Whatever it is that disturbs us about Christianity, I suspect that if we analyzed our feelings and thoughts, we would find our dissatisfactions are rooted in a dislike for the God that Christians tell us we must either believe in or else go to hell. Most of the time that seems to be all they care about–getting everyone into heaven. This blog quarrels with the conventional picture of God. In its place, it offers, for your consideration, a quite different perspective. Any time we shift our perspective on anything, we see it differently. We need to see God from a new perspective.
Most of our problems began because we had been around people who knew everything about God and wanted us to hear and accept their take on God. We have been unimpressed. These folks have been offensive, often obnoxious. We couldn’t believe that with their ugliness of spirit they had the nerve to claim they were messengers of good news. Little wonder we supposed their God was just as offensive. When Harry Emerson Fosdick was pastor of the Riverside Baptist Church in New York City, somebody occasionally would come to tell him they didn’t believe in God. He always asked them to tell him about this God they didn’t believe in. After they described their objections to God, Fosdick would respond, "I don’t believe in that God either."

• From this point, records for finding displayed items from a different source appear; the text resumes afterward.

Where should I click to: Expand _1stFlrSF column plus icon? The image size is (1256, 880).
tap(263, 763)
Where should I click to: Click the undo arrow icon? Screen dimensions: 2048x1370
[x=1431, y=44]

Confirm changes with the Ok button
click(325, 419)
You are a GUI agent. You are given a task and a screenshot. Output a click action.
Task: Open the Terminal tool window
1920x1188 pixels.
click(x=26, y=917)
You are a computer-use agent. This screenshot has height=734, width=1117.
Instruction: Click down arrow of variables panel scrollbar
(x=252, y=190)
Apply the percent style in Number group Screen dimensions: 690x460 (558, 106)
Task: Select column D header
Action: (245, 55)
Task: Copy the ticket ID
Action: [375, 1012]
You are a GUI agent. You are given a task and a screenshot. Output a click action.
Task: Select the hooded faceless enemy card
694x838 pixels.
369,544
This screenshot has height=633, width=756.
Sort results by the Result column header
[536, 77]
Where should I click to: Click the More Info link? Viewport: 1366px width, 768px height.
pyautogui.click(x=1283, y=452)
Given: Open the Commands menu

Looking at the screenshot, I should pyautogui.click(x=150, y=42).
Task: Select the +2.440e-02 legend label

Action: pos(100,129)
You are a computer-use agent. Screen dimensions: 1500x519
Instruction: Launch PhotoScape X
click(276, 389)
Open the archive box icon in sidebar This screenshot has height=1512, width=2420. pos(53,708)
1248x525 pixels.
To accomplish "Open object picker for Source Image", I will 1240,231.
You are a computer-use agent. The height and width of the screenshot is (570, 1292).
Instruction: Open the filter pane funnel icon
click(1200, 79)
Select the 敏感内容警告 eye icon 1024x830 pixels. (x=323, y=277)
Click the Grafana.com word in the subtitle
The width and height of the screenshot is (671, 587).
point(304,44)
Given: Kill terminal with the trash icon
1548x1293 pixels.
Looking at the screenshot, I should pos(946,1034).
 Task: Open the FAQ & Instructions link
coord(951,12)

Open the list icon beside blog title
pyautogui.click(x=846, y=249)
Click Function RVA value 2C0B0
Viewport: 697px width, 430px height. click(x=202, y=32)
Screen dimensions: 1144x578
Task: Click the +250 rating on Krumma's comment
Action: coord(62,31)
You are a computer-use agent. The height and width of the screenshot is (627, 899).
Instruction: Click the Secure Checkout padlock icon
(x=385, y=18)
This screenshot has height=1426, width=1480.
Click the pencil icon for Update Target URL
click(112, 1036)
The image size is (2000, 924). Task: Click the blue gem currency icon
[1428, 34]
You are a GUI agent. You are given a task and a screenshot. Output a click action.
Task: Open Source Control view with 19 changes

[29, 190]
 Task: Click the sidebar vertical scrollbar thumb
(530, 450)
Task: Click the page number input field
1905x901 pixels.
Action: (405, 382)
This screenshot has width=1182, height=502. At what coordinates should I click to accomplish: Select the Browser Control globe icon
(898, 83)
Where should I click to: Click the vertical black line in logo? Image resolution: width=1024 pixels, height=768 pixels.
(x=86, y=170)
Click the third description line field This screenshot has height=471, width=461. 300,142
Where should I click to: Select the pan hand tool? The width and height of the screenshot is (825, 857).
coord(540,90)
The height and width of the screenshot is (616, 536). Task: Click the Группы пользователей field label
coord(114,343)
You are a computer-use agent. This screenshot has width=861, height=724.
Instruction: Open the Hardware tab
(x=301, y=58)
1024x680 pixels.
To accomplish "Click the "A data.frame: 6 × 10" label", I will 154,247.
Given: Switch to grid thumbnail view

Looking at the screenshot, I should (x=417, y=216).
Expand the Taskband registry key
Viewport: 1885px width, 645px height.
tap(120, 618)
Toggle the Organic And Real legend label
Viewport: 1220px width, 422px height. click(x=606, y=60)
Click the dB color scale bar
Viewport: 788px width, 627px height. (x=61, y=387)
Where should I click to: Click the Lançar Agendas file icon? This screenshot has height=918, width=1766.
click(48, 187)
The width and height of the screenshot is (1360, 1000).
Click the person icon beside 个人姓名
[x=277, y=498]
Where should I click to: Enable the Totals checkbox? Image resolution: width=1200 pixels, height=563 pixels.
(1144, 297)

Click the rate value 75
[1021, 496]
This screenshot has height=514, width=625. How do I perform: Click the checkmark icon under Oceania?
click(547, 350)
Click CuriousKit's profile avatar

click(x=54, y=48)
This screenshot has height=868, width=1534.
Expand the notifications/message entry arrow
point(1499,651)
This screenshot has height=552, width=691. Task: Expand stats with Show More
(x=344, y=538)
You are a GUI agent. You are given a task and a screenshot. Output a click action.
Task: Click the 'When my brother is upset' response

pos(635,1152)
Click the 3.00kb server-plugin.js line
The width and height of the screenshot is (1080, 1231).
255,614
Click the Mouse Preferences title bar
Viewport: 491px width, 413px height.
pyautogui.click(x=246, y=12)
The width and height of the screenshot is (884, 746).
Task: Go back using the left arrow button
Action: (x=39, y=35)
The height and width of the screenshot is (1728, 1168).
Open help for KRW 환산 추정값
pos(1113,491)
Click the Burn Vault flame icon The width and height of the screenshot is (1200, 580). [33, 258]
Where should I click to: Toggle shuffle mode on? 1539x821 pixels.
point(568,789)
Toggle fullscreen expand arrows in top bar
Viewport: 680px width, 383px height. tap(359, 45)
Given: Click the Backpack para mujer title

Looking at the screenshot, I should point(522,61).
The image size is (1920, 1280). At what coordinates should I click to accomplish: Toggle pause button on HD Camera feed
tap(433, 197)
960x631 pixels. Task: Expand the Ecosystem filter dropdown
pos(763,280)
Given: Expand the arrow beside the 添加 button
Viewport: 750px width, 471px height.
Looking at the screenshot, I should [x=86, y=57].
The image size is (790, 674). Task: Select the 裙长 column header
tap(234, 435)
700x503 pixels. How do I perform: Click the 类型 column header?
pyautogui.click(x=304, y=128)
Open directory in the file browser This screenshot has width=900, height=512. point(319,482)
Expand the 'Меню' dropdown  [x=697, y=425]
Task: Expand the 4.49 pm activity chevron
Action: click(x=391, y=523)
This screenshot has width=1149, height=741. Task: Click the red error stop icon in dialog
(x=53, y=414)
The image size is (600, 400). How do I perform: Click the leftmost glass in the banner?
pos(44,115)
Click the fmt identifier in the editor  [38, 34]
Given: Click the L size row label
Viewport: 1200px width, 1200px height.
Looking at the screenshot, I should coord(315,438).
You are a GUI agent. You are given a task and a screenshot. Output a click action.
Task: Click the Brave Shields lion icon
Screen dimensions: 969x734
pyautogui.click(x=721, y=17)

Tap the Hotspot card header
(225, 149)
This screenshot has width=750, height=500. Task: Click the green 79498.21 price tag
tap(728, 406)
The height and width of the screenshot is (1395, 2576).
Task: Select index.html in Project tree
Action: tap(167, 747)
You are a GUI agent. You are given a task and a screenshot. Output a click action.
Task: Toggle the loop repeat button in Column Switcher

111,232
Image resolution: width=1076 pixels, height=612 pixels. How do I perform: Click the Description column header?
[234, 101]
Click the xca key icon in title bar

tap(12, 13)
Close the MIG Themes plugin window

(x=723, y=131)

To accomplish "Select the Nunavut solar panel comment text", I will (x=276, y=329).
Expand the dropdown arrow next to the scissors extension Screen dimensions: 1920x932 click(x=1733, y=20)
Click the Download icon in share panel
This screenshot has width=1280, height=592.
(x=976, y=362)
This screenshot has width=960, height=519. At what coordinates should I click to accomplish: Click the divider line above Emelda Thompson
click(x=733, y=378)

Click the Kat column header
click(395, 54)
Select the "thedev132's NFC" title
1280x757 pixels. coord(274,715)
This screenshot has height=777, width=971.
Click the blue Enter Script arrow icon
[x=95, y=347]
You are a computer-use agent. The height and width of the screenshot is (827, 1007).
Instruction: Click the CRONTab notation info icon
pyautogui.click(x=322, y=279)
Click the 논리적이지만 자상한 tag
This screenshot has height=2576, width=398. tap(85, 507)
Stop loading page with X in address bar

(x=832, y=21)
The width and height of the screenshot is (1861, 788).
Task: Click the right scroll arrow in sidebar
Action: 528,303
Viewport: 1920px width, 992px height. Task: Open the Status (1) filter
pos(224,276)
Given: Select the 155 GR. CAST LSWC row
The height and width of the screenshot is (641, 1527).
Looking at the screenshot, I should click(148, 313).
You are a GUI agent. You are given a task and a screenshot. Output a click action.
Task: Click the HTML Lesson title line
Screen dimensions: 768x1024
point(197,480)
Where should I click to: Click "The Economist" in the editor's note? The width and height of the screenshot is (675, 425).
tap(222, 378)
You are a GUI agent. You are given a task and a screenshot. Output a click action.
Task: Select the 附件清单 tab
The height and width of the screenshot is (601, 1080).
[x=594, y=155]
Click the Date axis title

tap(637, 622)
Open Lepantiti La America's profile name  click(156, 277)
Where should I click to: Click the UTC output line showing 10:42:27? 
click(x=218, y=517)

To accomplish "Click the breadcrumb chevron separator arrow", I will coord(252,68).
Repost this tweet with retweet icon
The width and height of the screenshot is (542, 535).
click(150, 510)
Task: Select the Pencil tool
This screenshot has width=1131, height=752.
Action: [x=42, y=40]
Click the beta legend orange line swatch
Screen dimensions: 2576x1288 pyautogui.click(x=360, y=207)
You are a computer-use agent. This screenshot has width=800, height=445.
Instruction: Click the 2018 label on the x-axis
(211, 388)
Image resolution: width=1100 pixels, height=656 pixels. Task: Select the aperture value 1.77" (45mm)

If it is possible to talk about a believable and attractive God, what can be known about him? What would he look like? Actually, we can know quite a bit. lf we stick close to the story the Bible tells, we can know much about God, even though we are still dealing with a subject admittedly too heavy for us to ever quite get a handle on. This biblical God clearly can’t be handled or fully comprehended, but we can learn a lot about him. Some of it will surprise us. All of it may cause us to have second thoughts.
When it comes to the God question, the Bible doesn’t give us a clear and simple answer, but that has never kept folks from claiming to have found one. The solutions offered by religious people commonly misrepresent and oversimplify the God that emerges when we do that rare thing–with clear eyes, read the entire book, paying attention to what it actually says. God, as the Bible tells its story–which comprises a whole series of short stories–is complex. He doesn’t always behave the same way. Sometimes he resembles a terrorist, a freedom fighter, a force to establish justice, an artist, a loving father, mother, nurse, protector, a shepherd who keeps his eye on the least, the last, and the lost sheep of the flock. God is complicated.
Although people claim that Christianity is a monotheistic religion–belief in only one God-it is hard to find that idea validated on the pages of the Bible. Here is God the Creator, later to be known as God the Father Almighty. Then, here is God the Son, sent from the Father. We watch what this Son does, hear what is said about him, and realize the Bible believes that he is God. And then we find the Spirit, the Holy Spirit, who descends on Jesus from the Father, and whom Jesus will one day send to teach all about himself. Again, when we listen to the witness of these documents, this Holy Spirit is God. Yet when we’ve read this exceedingly long, composite account that tells us something of God’s history, it clearly testifies to a single and supreme God. A person could get lost in the complexity of it all.